All of the news and views from the Smart UK Project
In November 2011 the Smart UK Project was launched to find the most innovative mobile companies in the UK. After shortlisting 20 companies from the original 79 entrants it was left to the expert judging panel – made up of Mike Short (Vice President of Public Affairs, Telefonica Europe), Jon Bradford (startups mentor and Springboard founder ) Russell Buckley (ex-AdMob executive) and Geoff McCormick (director of leading design consultancy, TheAlloy) – to pick four finalist from the strong line-up. It was a tough task and after much deliberation the final four have just been announced – congratulations to blippar, DataWind, P2i and QRpedia.
The judges based their selection on the competition’s criteria with the finalist showing their innovations to be effective, easy to understand and with global potential and impact. Having already pitched their innovations to the UK media last month, this quartet will do it all again in front of the judging panel on 29th February at Mobile World Congress in Barcelona. The UK’s most innovate company will be crowned on the same day.

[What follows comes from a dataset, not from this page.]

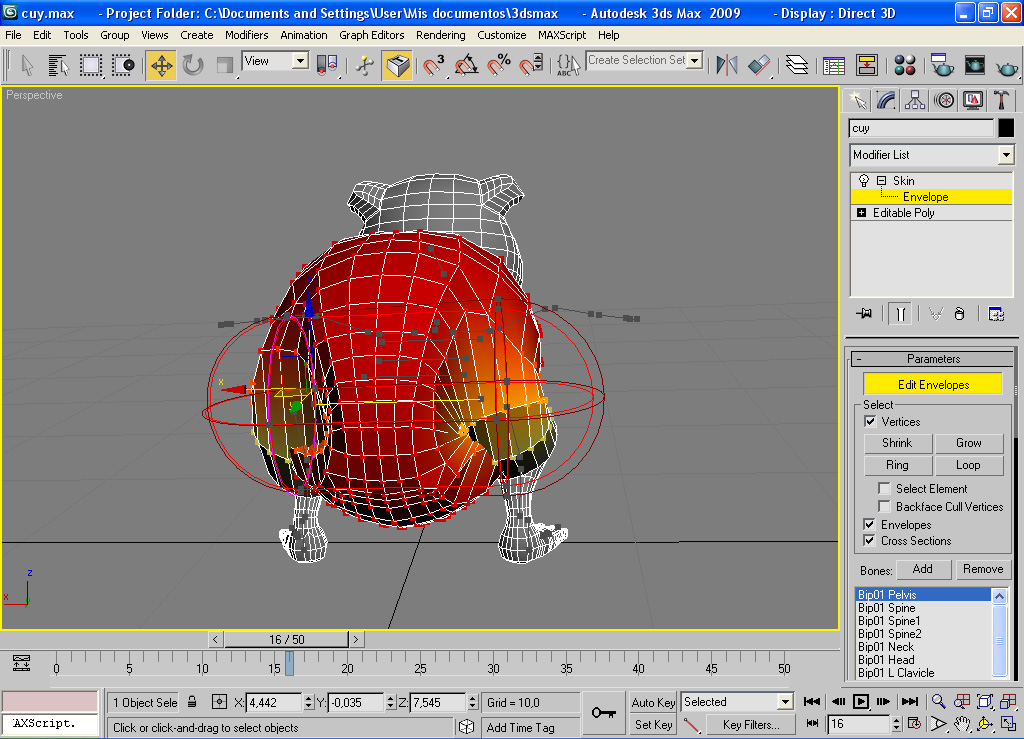The width and height of the screenshot is (1024, 739).
Task: Open the reference coordinate View dropdown
Action: coord(299,61)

Another look at the finalist and their mobile innovations:
This company’s augmented reality (AR)-based platform brings a deeper level of interaction and fun to mobile advertising. Thorough a smartphone’s camera, static advertising and physical branding can be transformed into a new digital experience, whether through gaming, coupons, video or animation. It is designed to add value to the customer experience and increase ‘stickiness’.
At first glance, DataWind’s 7-inch Android powered tablet does not appear massively innovative. But when you find out it retails for just $35, its global potential becomes apparent. The company is aiming to ‘break the price barrier for computing and internet access’ and make it affordable, especially in emerging markets around the world.

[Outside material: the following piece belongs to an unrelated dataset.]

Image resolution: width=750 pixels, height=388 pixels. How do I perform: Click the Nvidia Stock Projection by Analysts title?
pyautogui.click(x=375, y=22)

P2i Aridion technology was original developed for the military to protect soldiers from chemical attack but this nano-coating is now being applied to mobile phones. With high water repellency – liquid forms in beads and simply rolls off surface – Aridion guards a handset’s electronics from water damage and corrosion. This technology could also potentially be applied to phone screens.
Already being used in leading museums around the world, QRpedia revolutionises how you engage with exhibitions. Point a phone camera at a QR code and this technology automatically detects the users preferred language before directing them to a relevant mobile formatted Wikipedia page. Of course QRpedia is not exclusive to just museums with the potential for use at zoos, theme parks and aquariums.